James A. Clark (Fred M. Winner, Peter J. Korneffel, Jr. with him on the briefs) of Baker & Hostetler, Denver, CO, for plaintiffs-appellants Connaghan, Lindsay, Andrikopoulos and Goodman.

J. David Arkell of Clanahan, Tanner, Downing & Knowlton, P.C., Denver, CO, and (Stephen H. Kline of Kline & Jenkins, Cheyenne, WY, with him on the briefs), for defendant-appellee Maxus.

Before ANDERSON, Circuit Judge, RONEY, Senior Circuit Judge,*  and TACHA, Circuit Judge.


Plaintiffs Robert J. Connaghan, J.H. Lindsay, A.J. Andrikopoulos, and Richard L. Goodman ("the Andrikopoulos Group"), appeal from a district court judgment excusing defendant Maxus Exploration Company ("Maxus"), the operator under an oil and gas Operating Agreement, from liability for settling, without the Andrikopoulos Group's prior consent, litigation concerning an oil well in which all the parties had an interest. We hold, contrary to the district court, that Maxus' actions constituted a breach of contract. Nevertheless, we affirm the judgment for defendants on the ground that the Andrikopoulos Group has suffered no damages because the only losses they claim are the result of a settlement that the district court properly found reasonable.

Maxus was the operator of the oil well, and the Andrikopoulos Group and others held working and revenue interests. The Andrikopoulos Group constituted one-third of the working-interest owners.

Both Maxus and the Andrikopoulos Group were co-defendants in a diversity action brought by William D. Gibbs, et al. ("Gibbs"), for trespass and to quiet title to the oil well. That underlying litigation involved a controversy over the location of the well. Maxus, the Andrikopoulos Group, and the other defendants asserted that under an 1882 survey the well was located in Section 21 of a township in Campbell County, Wyoming. Gibbs claimed that under a 1986 resurvey the well was located in Section 22. The minerals under Section 21 were owned by the United States. The minerals under Section 22 were owned by Gibbs. The defendants had produced oil, gas, and hydrocarbons from the well and had paid royalties to the United States and distributed proceeds among themselves. Gibbs requested a determination that the well was in Section 22 and an award of $6.7 million in damages for oil and gas that the defendants had obtained from drilling the well.

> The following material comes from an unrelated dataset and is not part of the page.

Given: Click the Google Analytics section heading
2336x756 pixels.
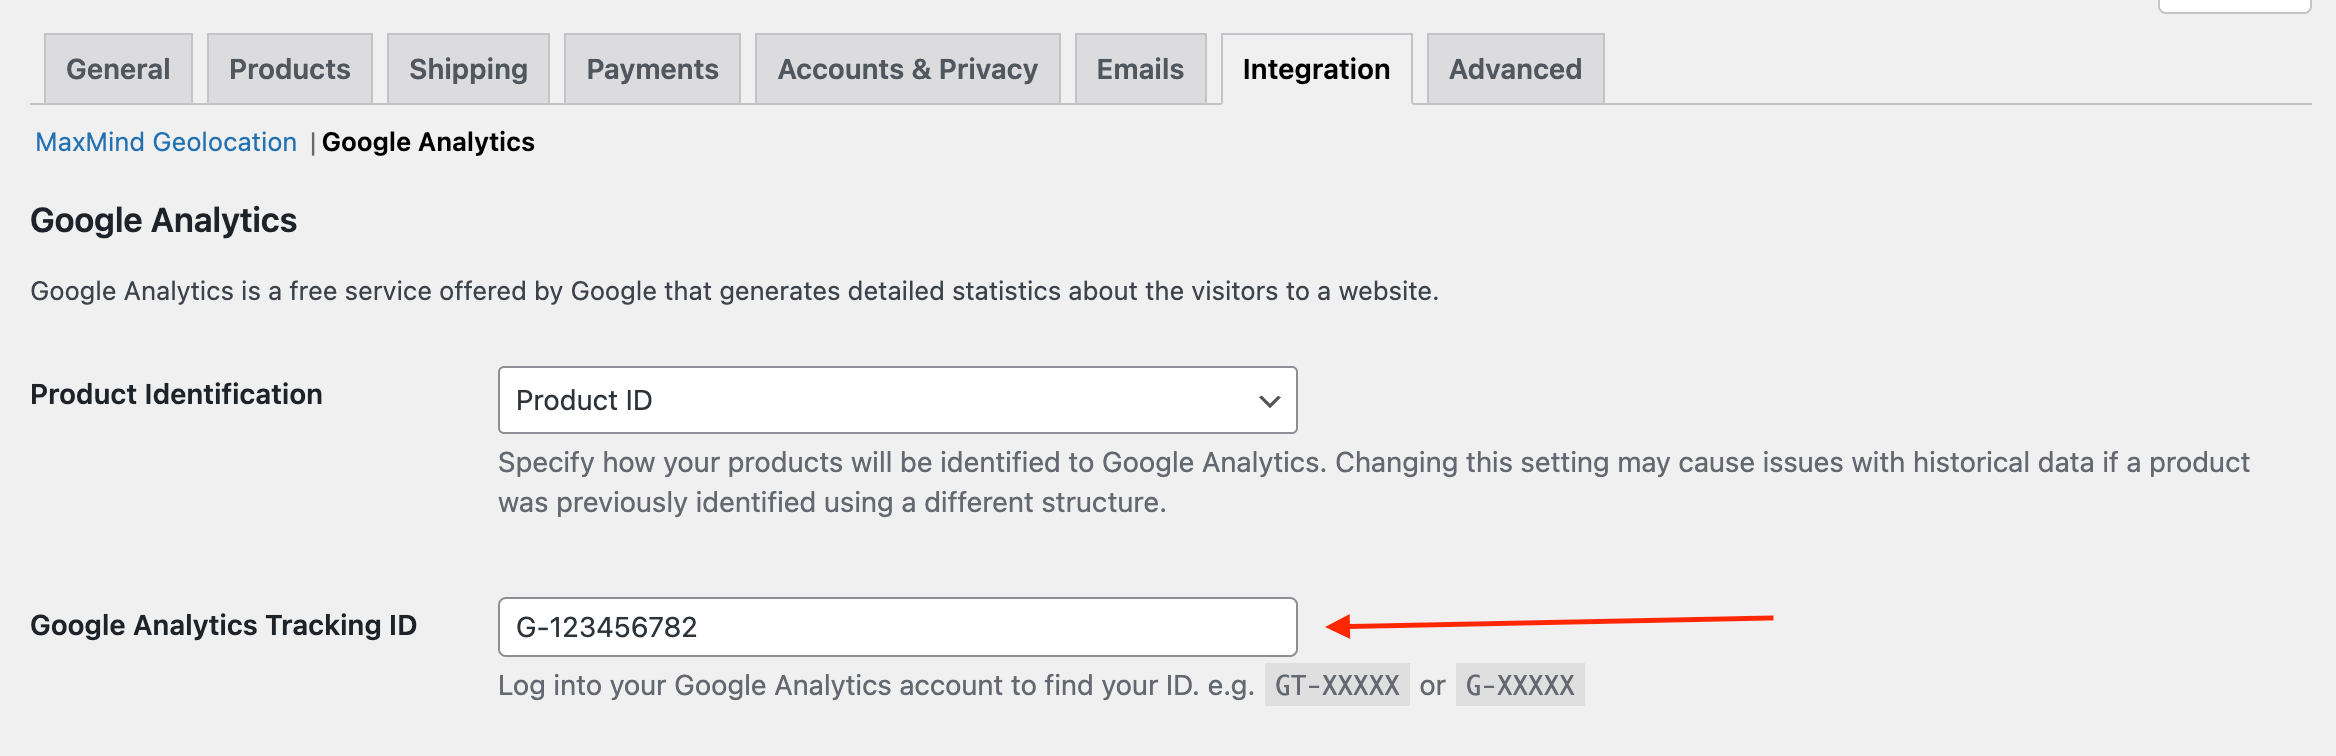Looking at the screenshot, I should tap(163, 219).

The Operating Agreement provided in Paragraph 28 that " [t]he defense of lawsuits shall be under the general direction of a committee of lawyers representing the parties, with [Maxus'] attorney as Chairman. Suits may be settled during litigation only with the joint consent of all parties."

During discovery in the underlying lawsuit, all defendants except the Andrikopoulos Group accepted the fact that the well was in Section 22 and thus had been erroneously located. The United States stipulated that the well was in Section 22 and agreed to refund the royalties it had received, approximately $628,308. Maxus proposed that the case be settled, and all defendants except for the Andrikopoulos Group agreed. Maxus settled the litigation for $1,210,100 without the Andrikopoulos Group's consent, believing that their refusal to settle was unreasonable.

After the settlement, the Andrikopoulos Group asserted claims against Maxus in the case before this Court. The case went to trial on four issues: breach of contract, location of the well, breach of fiduciary duty, and the Andrikopoulos Group's claim for an accounting. Wyoming substantive law applied. The district court found that a preponderance of the evidence showed that the well was indeed in Section 22. The court said that there was no fiduciary duty under the Operating Agreement, that the Andrikopoulos Group had breached the Operating Agreement by unreasonably refusing to settle, and that this prior material breach excused Maxus from liability for settling without the unanimous consent required by the Operating Agreement. As an alternative ground for decision, the court denied the Andrikopoulos Group's claim for an accounting and found that it had suffered no damages because the original defendants would have lost at trial. The Andrikopoulos Group appealed.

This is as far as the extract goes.